▶ [Перечень заданий]
1. Назовите все определения, которыми в тексте об Альберте Гендельштейне в первом абзаце описана участь фильмов, не поспевших к своему времени, в отношении эпохи.
2. Что ответил мексиканский посол на вопрос о национальности Гендельштейна, согласно тексту об Альберте Гендельштейне?
3. Продолжите текст об Альберте Гендельштейне, начиная сразу после последнего приведенного предложения.

▶ [Текст документа]
Есть в фильмах, не поспевших к своему времени и потому отторгнутых, отвергнутых или попросту не замеченных эпохой, некая беззащитная обнажённость: их сокровенный внутренний смысл не прикрыт защитным слоем восприятия эпохи, её переполненных, затаивших дыхание зрительных залов. Сколь ни тешь себя справедливым парадоксом насчёт того, что в исторической перспективе отставание от времени оборачивается его опережением, кино меж тем искусство массовое, и вот этого — стать фактом массовой зрительской судьбы — таким лентам не дано. Их удел — безымянная вечность, покойно дремлющая на полках киноархивов, и одному только историку дано расслышать ноту, тянущуюся поверх слитого хора эпохи, обречённую ноту пронзительного кинематографического одиночества…
Кто помнит сегодня об Альберте Гендельштейне — жгучем брюнете с мексиканскими бачками, одном из самых знаменитых и общепризнанных красавцев кинематографической Москвы довоенных лет, которому прочили блестящее актёрское будущее в Гостехникуме кинематографии середины 20-х и столь же блестящее режиссёрское будущее на «Межрабпомфильме» на рубеже 20 — 30-х? Кто помнит его «Лермонтова», дружно разруганного прессой во главе с Центральным Органом в самый разгар битвы на Курской дуге, пред тем как быть преданным забвению? Разве что пять-шесть неистовых хранителей кинематографических баек не забыли, как в середине 30-х, когда на Московском кинофестивале показали «Вива Вилья!», все решили, что Гендельштейн — вылитый мексиканец, и повели его, в небрежно повязанном шейном платке, на приём в мексиканское посольство, где немедля представили его самому послу с вопросом: «Как вы думаете, какой национальности этот человек?» — на что посол, окинув его спокойным взглядом, ответил: «Обыкновенная эврея» — и отвернулся.

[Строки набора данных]
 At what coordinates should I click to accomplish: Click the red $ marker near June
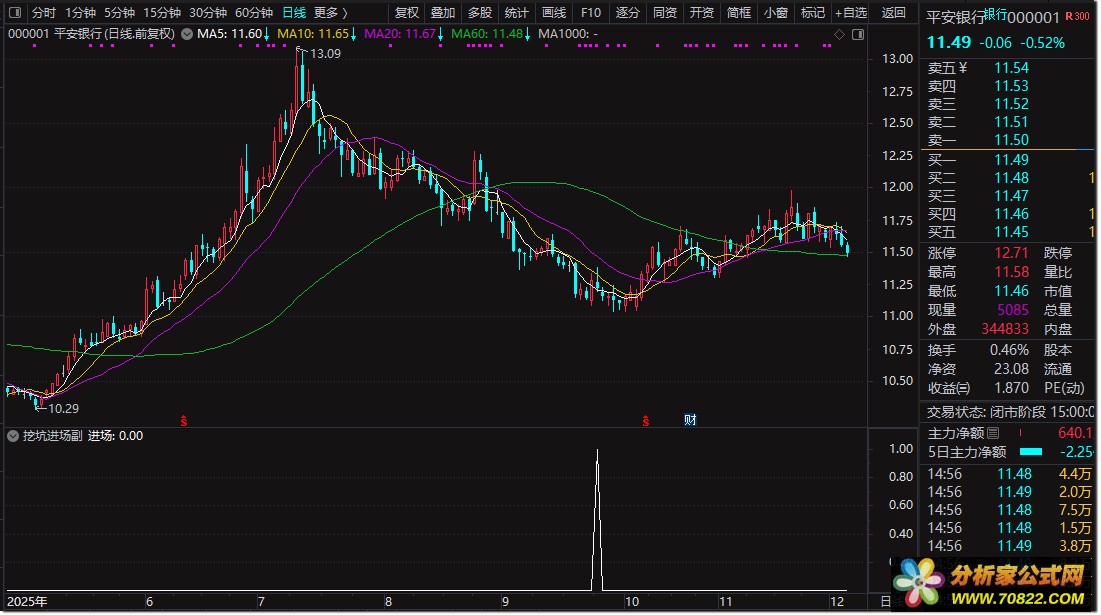(x=184, y=421)
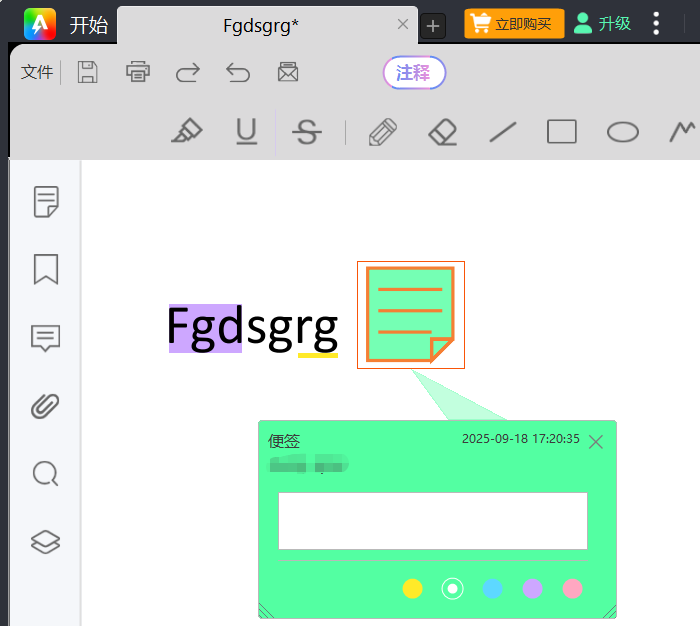Click the save icon
This screenshot has height=626, width=700.
click(88, 72)
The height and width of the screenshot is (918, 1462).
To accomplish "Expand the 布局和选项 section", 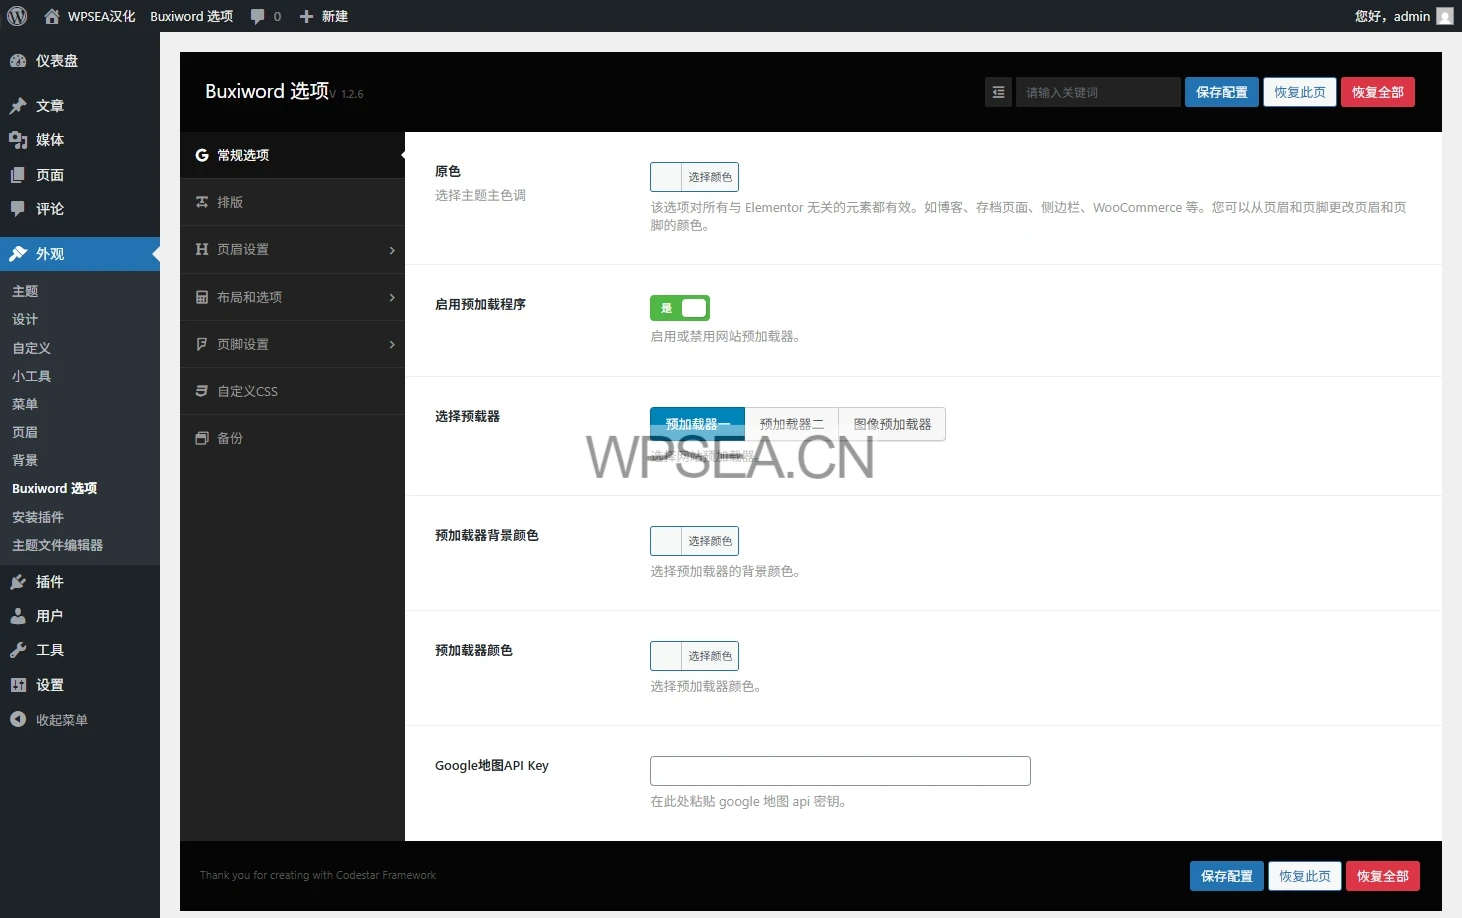I will [x=292, y=297].
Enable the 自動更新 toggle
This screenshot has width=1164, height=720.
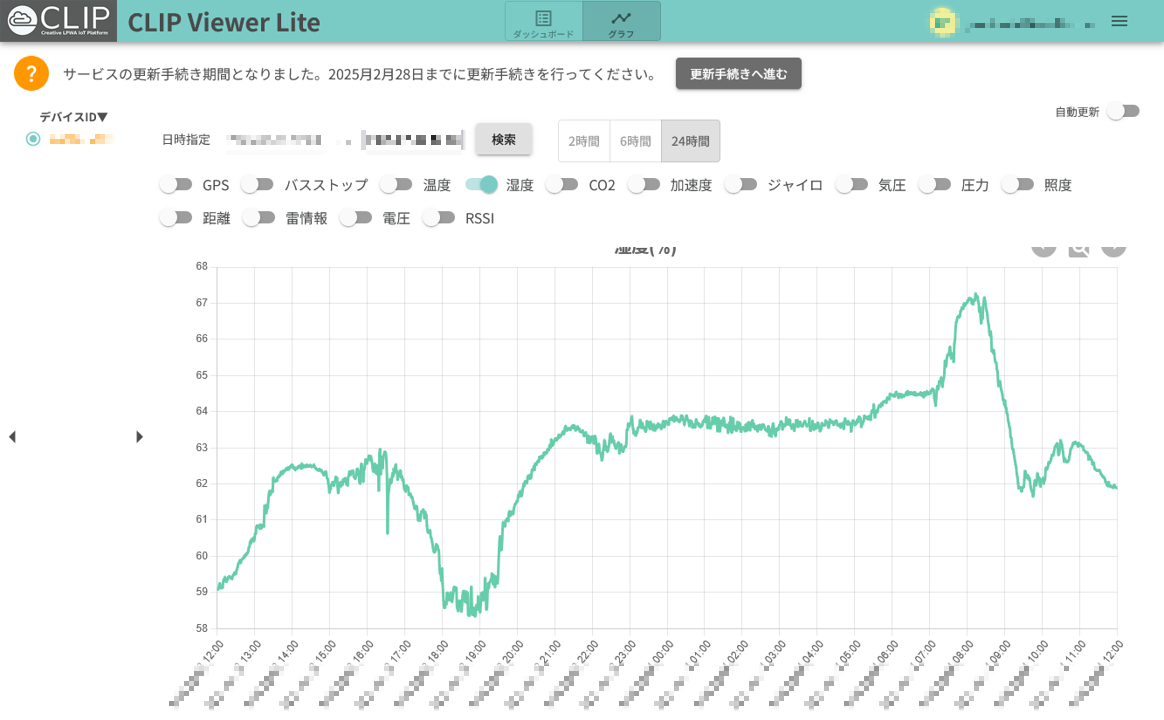[1123, 111]
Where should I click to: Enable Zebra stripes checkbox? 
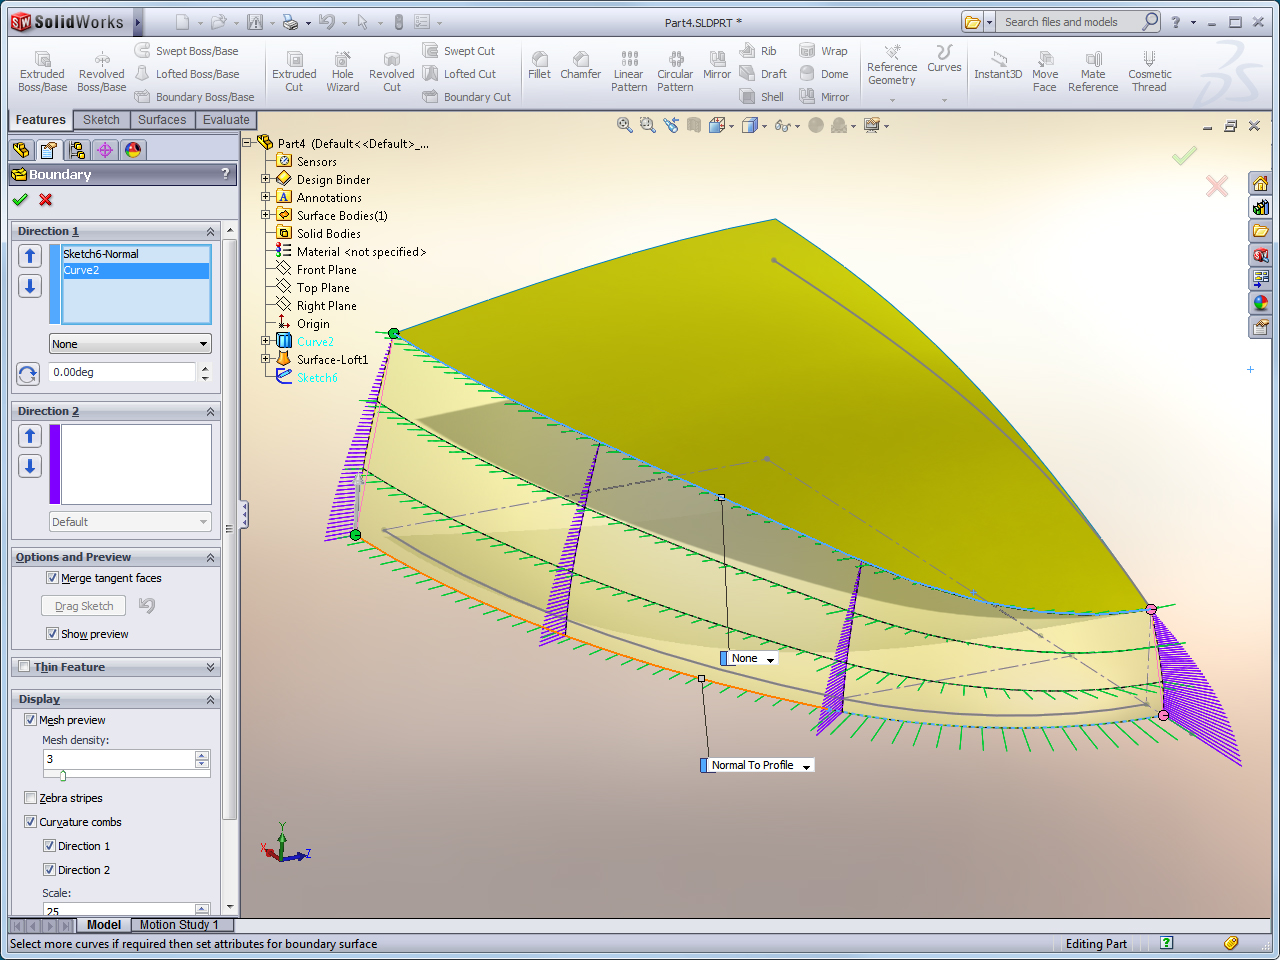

▶ [Письменные ответы]
1. Отторгнутые, отвергнутые или попросту не замеченные эпохой.

2. «Обыкновенная эврея».

3.
А между тем если прав Александр Довженко, утверждавший, что только красивый человек может создавать красивые произведения, то «Лермонтов» — нагляднейшее тому подтверждение, поскольку это одна из самых красивых картин советского кино и безусловно самая красивая лента военных лет, и уж по одному тому несвоевременная. Но если бы только потому…
Подмечено уже кем-то, что празднованию годовщин со дня рождения великих деятелей культуры сталинская эпоха предпочитала празднование годовщин их смертей. Почему так происходило — отдельная тема для исследования, но, быть может, это закономерно для системы, провозгласившей своей конечной целью завершение мировой истории. А что более смерти завершает и монументализирует, устраняя дальнейшую непредсказуемость? Сравните андреевский памятник к 100-летию со дня рождения Гоголя и истукан Томского «Гоголю от Советского правительства» к 100-летию со дня смерти — и необходимость рассуждения устранена.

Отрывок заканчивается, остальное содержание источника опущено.